Un’ondata di furti e tentati furti con acido sta seminando il panico nel quartiere Cassia a Roma. Le indagini della Polizia di Stato si concentrano su una coppia di donne dall’identità ancora sconosciuta.
L’ultimo tentativo di furto con l’acido in piena notte nel condominio sulla Cassia: il metodo delle presunte ladre che tornano sul posto del misfatto
Una delle ultime irruzioni tentate, è avvenuta in un condominio sulla Cassia alla fine di luglio, dove la serratura di un’abitazione è stata danneggiata dall’acido nel blitz in piena notte che sta tenendo in allarme i residenti del quartiere.
I fatti nella palazzina semivuota nel weekend
L’ultimo episodio di tentato furto si è verificato nell’ultimo weekend di luglio nel condominio sulla via Cassia, dove le presunte ladre avrebbero agito in due fasi: prima applicando l’acido sulla serratura della porta di un appartamento e poi, probabilmente, tornando in un secondo momento per verificarne l’effetto.
La mattina successiva, il portiere del palazzo ha notato la presenza di acido sui pianerottoli e ha avvertito il proprietario dell’appartamento, che ha poi notato che lo straccio usato per pulire l’acido, lasciato in un portaombrelli, era sparito: un dettaglio che ha suggerito che le ladre potessero essere tornate per controllare lo stato della porta.
In questo caso, però, il furto non è andato a segno, in quanto l’acido buttato sul portoncino non sarebbe bastato a sciogliere la serratura.

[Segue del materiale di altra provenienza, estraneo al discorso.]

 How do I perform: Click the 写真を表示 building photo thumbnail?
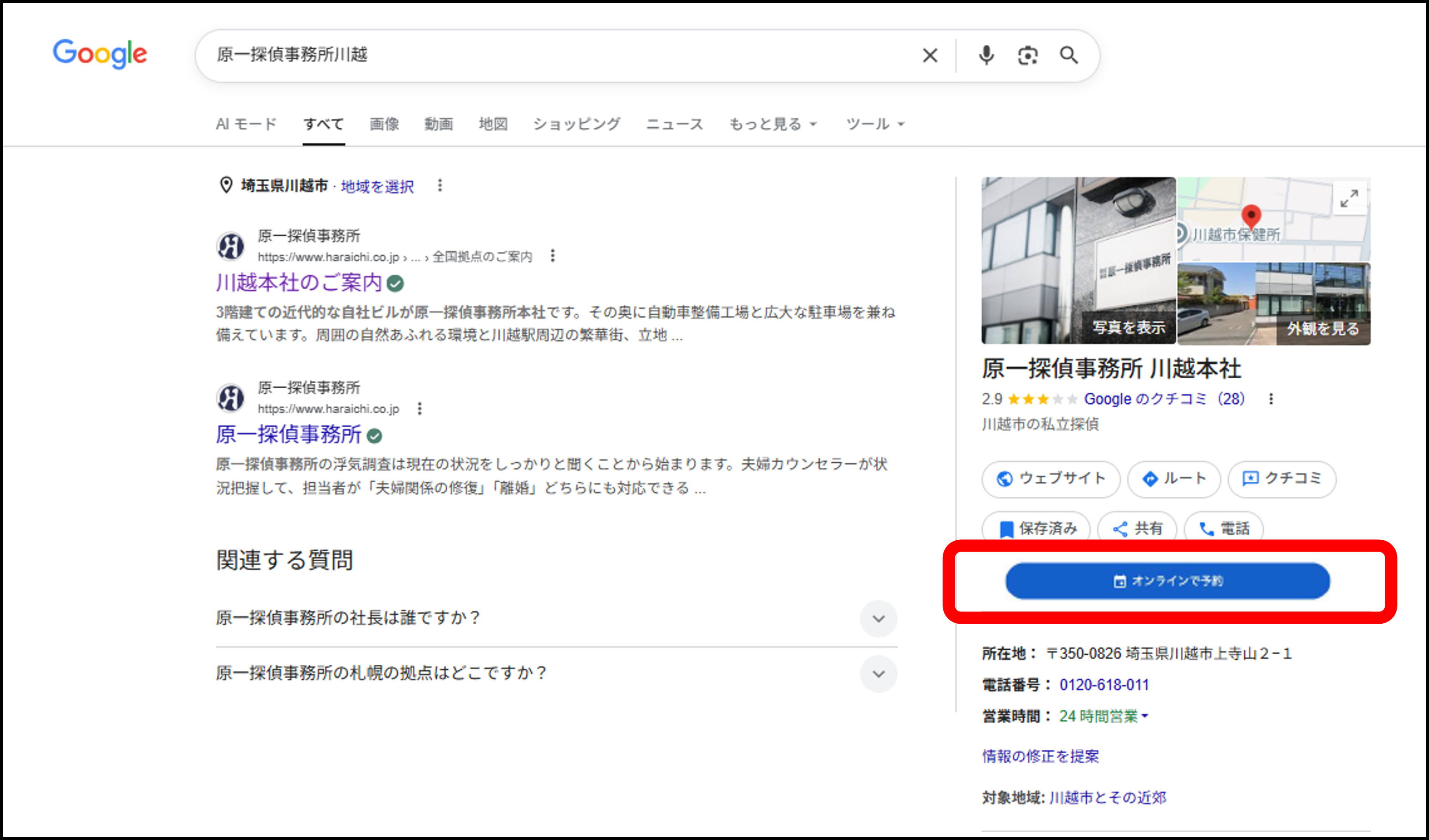pyautogui.click(x=1078, y=261)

Intanto i residenti, ora in allarme, si chiedono come le ladre possano essere entrate, dato che il portone del palazzo è custodito da un portiere di giorno e chiuso di notte.
L’indagine e l’identikit delle ladre
Dopo la denuncia del proprietario, delle indagini si sta occupando la Polizia di Stato del distretto di zona, che durante il sopralluogo, ha trovato un capello lungo e nero sullo stipite della porta, un indizio che ha stretto il cerchio sulla presenza di almeno una donna sulla scena del crimine.
I residenti invece sono quasi certi, che le donne presunte ladre d’appartamento, siano almeno due che girano in coppia cercando di fare bottino in modo maldestro, visto il fallimento dell’ultimo colpo, ma che utilizzano questa tecnica dell’acido per ridurre i rischi di essere intercettate durante lo scasso.
Secondo le testimonianze, nella zona circolano spesso donne di etnia rom, che si muovono in coppia dalla zona di via di Grottarossa fino alla Cassia rovistando nei cassonetti, un dettaglio che ha ulteriormente alimentato i sospetti. L’appartamento preso di mira sta ora implementando ulteriori misure di sicurezza, mentre chi è rimasto in città ad agosto nella zona, è in allarme.